Development of a molecular diagnostic test applied to experimental abattoir surveillance on bovine tuberculosis.

One of the most essential systems applied to the eradication of bovine tuberculosis by Mycobacterium bovis is the epidemiologic surveillance of animals slaughtered in abattoir by means of inspection and sample taking of lesions compatible with tuberculosis, confirming the existence of the disease through culture and molecular detection, which takes weeks before a result can be obtained. An interesting alternative is to develop high-throughput molecular systems for the direct detection of M. bovis on biological samples. In this sense, our research has developed a molecular detection system by means of a real-time based PCR process which is applied directly to bovine biological samples and it allows to differentiate between Mycobacterium tuberculosis complex, Mycobacterium avium complex and other atypical mycobacteria that are interesting from the veterinary point of view.
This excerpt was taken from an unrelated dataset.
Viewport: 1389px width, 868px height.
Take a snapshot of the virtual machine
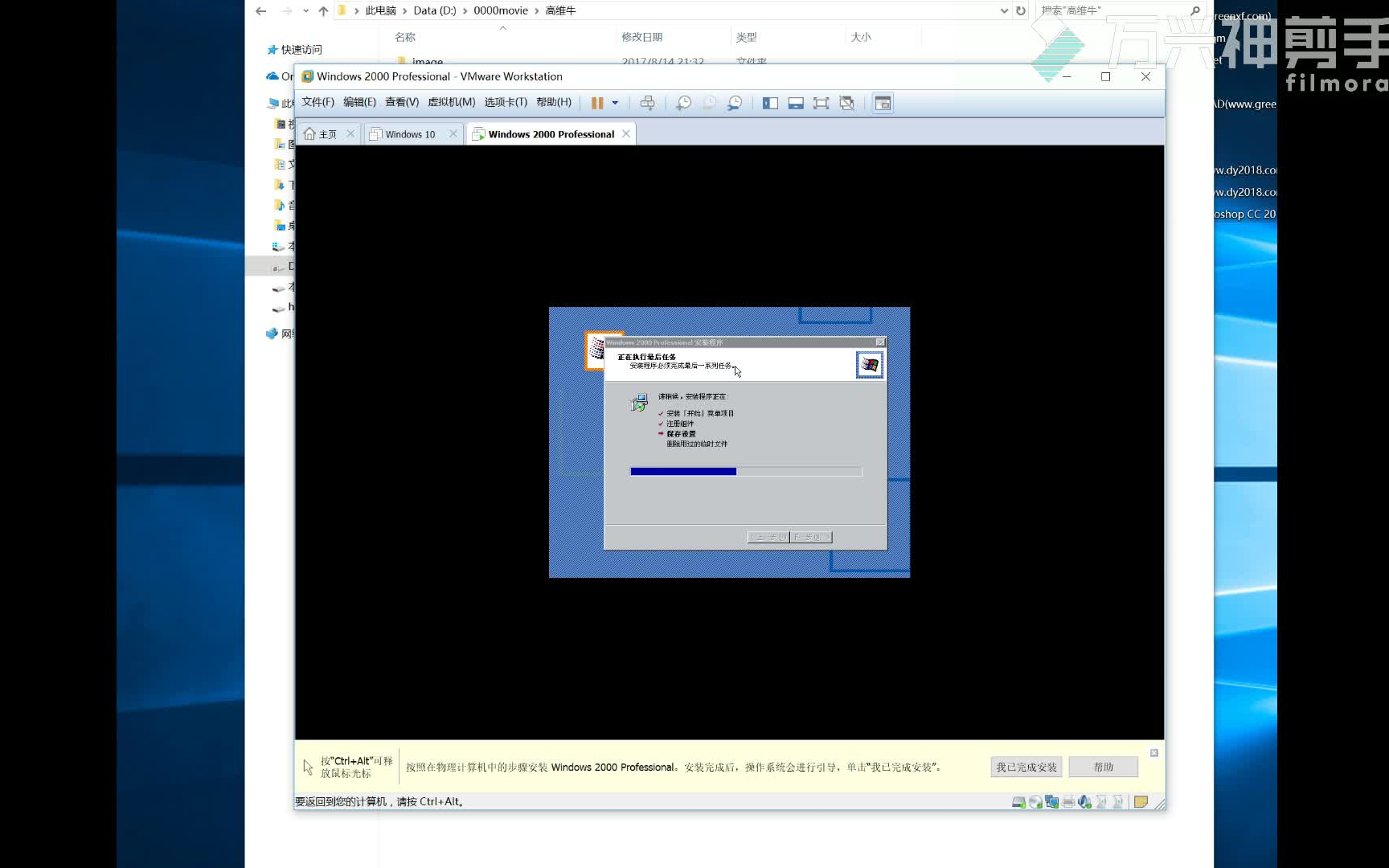pos(684,103)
The sensitivity was analyzed by applying a conventional extraction system based on guanidine thiocyanate and a robotized system based on the selective magnetic capture of mycobacterial DNA. The molecular detection system showed a high specificity and a detection threshold of only two to three genomes. The sensitivity depended on the DNA extraction system being used and on the kind of lesions on which it was used; the sensitivity ranged from 61.11% for samples with non-visible lesions to 80.64% for chronic lesions, with an average sensitivity of 73.87% when using the manual extraction system and between 27.77 and 74.19% (average sensitivity 47.74%) when using the automated robotic system. In conclusion, our multiplex real-time PCR assay represents a fully controlled, high-throughput diagnostic tool for the rapid detection of Myobacterium presence directly in animal clinical specimens, which could be a practical tool in the context of bovine tuberculosis abattoir surveillance programs and granuloma submission programs.